■ Provided records
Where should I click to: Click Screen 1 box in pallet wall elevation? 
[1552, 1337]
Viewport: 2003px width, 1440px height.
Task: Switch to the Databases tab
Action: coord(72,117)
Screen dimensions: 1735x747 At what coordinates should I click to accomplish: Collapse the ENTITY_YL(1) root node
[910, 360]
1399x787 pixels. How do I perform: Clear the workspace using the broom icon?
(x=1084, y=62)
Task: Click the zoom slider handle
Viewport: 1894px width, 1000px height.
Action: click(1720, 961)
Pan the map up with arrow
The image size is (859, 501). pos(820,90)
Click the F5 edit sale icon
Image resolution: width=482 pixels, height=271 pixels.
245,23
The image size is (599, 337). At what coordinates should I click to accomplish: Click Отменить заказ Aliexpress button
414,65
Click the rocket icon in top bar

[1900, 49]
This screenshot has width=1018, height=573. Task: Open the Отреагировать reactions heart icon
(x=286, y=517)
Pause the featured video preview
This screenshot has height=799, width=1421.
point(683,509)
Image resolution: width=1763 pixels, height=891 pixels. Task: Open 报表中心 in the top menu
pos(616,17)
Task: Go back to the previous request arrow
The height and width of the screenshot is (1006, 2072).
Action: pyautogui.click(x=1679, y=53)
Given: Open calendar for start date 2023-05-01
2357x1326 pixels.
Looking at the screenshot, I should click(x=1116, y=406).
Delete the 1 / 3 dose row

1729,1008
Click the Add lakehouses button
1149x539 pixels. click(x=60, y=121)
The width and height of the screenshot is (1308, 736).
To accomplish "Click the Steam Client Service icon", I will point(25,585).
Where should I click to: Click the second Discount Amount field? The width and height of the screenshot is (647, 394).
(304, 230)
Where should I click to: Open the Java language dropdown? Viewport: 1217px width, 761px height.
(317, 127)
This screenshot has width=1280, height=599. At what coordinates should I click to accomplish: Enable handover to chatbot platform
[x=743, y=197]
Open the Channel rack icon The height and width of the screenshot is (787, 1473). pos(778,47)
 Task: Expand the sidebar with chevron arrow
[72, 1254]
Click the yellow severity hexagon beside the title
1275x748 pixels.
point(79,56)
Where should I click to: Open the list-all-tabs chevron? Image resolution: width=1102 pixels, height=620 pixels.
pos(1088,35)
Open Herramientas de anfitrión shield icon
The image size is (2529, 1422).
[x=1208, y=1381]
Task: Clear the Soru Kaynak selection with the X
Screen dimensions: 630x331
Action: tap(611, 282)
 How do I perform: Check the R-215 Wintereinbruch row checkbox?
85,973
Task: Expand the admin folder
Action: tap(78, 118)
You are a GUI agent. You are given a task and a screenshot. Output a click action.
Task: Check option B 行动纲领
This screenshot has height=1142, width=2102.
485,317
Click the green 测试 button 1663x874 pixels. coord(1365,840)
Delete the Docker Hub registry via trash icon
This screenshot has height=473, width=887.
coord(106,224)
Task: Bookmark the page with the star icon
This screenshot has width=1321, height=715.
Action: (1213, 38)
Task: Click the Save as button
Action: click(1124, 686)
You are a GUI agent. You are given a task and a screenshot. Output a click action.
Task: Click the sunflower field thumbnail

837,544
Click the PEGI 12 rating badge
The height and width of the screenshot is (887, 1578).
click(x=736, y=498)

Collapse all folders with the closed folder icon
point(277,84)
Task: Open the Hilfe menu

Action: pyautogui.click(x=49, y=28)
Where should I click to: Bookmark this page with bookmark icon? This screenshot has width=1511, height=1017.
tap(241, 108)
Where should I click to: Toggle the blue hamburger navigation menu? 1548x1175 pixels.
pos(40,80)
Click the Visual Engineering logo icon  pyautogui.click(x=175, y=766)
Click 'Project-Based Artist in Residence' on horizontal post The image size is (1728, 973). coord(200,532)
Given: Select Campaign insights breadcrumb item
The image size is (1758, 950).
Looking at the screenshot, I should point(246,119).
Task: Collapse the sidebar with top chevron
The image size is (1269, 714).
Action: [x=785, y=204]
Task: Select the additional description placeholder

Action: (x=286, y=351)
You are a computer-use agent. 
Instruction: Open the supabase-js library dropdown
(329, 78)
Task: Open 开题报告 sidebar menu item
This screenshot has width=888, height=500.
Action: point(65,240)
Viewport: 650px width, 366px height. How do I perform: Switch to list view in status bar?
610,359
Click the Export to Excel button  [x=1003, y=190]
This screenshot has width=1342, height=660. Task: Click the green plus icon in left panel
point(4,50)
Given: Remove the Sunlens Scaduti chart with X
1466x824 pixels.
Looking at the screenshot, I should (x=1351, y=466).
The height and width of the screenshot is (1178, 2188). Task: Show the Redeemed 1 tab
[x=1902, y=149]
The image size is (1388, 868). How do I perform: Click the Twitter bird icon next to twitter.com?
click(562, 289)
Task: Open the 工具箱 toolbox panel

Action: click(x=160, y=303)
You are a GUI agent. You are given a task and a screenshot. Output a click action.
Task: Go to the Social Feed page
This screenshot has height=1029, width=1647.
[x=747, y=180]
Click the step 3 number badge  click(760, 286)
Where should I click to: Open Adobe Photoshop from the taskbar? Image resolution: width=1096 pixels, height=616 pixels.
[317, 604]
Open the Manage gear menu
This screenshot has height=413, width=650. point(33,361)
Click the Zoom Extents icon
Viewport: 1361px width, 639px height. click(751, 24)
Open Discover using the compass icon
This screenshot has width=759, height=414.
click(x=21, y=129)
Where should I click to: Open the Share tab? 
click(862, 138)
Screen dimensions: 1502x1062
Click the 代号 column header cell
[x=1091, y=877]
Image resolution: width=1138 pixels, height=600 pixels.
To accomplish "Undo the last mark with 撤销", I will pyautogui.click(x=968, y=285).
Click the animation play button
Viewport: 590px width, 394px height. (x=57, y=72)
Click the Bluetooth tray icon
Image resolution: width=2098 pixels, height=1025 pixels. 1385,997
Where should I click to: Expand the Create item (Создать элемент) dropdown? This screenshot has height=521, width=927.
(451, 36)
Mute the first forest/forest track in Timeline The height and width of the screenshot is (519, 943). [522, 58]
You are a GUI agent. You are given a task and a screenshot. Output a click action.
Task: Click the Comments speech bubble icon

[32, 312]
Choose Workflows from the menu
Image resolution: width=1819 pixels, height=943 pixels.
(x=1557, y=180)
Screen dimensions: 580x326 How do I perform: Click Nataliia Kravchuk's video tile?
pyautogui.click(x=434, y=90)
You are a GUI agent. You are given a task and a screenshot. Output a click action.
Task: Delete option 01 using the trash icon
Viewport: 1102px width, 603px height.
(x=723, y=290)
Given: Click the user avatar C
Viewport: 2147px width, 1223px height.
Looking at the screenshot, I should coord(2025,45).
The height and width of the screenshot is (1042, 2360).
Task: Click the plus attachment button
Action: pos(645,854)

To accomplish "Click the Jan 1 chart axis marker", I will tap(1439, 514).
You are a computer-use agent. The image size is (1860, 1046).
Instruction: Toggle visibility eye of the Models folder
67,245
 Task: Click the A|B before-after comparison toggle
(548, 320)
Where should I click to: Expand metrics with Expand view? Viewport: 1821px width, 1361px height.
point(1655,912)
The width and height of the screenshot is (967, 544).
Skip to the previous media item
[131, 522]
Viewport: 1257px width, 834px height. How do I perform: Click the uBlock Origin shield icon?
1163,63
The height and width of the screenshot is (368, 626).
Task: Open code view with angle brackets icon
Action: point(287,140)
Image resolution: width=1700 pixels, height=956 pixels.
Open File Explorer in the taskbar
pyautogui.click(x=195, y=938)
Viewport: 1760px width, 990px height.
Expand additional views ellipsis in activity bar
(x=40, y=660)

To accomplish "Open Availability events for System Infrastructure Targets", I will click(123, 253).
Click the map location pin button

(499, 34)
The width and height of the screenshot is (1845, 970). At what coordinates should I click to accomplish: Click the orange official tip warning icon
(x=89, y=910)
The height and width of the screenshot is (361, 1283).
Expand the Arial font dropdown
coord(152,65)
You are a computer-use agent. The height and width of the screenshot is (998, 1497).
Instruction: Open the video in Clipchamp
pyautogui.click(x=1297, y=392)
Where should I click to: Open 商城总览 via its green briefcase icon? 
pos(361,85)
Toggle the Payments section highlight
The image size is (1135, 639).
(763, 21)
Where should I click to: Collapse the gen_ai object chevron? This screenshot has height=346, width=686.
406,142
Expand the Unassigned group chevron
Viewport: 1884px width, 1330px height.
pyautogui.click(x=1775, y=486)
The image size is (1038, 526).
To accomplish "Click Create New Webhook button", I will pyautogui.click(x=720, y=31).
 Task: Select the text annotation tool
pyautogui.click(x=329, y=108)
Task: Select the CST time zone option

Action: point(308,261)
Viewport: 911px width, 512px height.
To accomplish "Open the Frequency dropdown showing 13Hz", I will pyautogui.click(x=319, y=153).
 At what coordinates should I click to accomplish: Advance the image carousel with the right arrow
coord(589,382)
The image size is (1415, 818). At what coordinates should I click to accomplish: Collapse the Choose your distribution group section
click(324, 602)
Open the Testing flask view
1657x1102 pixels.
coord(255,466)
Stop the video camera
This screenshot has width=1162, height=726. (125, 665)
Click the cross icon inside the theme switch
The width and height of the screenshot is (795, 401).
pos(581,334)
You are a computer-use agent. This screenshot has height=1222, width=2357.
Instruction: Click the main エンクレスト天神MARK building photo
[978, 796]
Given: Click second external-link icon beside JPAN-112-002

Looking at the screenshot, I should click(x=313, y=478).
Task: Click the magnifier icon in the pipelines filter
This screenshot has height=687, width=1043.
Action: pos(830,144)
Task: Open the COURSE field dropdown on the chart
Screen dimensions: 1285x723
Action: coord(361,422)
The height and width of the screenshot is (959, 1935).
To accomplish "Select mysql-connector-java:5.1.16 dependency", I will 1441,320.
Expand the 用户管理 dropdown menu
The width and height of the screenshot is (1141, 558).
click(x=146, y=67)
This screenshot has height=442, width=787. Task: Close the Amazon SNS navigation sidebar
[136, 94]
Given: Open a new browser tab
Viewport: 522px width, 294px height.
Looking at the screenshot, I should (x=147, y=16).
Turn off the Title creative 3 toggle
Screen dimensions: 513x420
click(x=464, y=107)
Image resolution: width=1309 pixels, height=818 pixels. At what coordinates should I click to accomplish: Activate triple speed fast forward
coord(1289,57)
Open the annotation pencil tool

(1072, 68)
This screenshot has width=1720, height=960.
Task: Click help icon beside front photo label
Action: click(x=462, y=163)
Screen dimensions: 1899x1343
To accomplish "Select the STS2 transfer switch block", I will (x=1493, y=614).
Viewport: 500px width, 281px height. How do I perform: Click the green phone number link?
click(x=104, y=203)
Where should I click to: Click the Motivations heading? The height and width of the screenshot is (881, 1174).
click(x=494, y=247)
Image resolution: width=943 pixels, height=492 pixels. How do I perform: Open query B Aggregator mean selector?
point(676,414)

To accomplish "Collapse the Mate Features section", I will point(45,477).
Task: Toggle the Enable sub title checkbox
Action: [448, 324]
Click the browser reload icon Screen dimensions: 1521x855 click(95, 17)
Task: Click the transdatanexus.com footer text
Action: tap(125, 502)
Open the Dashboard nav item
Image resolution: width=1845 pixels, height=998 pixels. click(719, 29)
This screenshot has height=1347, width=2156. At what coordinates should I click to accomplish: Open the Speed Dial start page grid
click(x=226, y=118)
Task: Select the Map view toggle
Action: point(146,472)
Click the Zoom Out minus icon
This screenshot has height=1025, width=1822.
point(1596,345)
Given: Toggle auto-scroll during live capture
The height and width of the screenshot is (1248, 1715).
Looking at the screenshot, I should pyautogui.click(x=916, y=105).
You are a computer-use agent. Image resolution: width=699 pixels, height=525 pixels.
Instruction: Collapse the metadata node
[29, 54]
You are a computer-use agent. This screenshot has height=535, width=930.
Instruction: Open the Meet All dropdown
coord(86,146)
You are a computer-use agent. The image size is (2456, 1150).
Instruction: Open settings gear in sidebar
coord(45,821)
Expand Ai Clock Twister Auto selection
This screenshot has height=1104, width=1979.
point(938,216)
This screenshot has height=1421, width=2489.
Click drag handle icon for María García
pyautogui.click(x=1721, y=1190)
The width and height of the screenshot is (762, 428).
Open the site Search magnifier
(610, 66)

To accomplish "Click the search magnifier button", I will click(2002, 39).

■ Work item
Begin at the top of the listing above and set down each line exactly. Stop after the line that contains "Pause the featured video preview".

■ Result below
Where should I click to: Click Screen 1 box in pallet wall elevation? 
[1552, 1337]
Viewport: 2003px width, 1440px height.
Task: Switch to the Databases tab
Action: coord(72,117)
Screen dimensions: 1735x747 At what coordinates should I click to accomplish: Collapse the ENTITY_YL(1) root node
[910, 360]
1399x787 pixels. How do I perform: Clear the workspace using the broom icon?
(x=1084, y=62)
Task: Click the zoom slider handle
Viewport: 1894px width, 1000px height.
Action: click(1720, 961)
Pan the map up with arrow
The image size is (859, 501). pos(820,90)
Click the F5 edit sale icon
Image resolution: width=482 pixels, height=271 pixels.
245,23
The image size is (599, 337). At what coordinates should I click to accomplish: Click Отменить заказ Aliexpress button
414,65
Click the rocket icon in top bar

[1900, 49]
This screenshot has width=1018, height=573. Task: Open the Отреагировать reactions heart icon
(x=286, y=517)
Pause the featured video preview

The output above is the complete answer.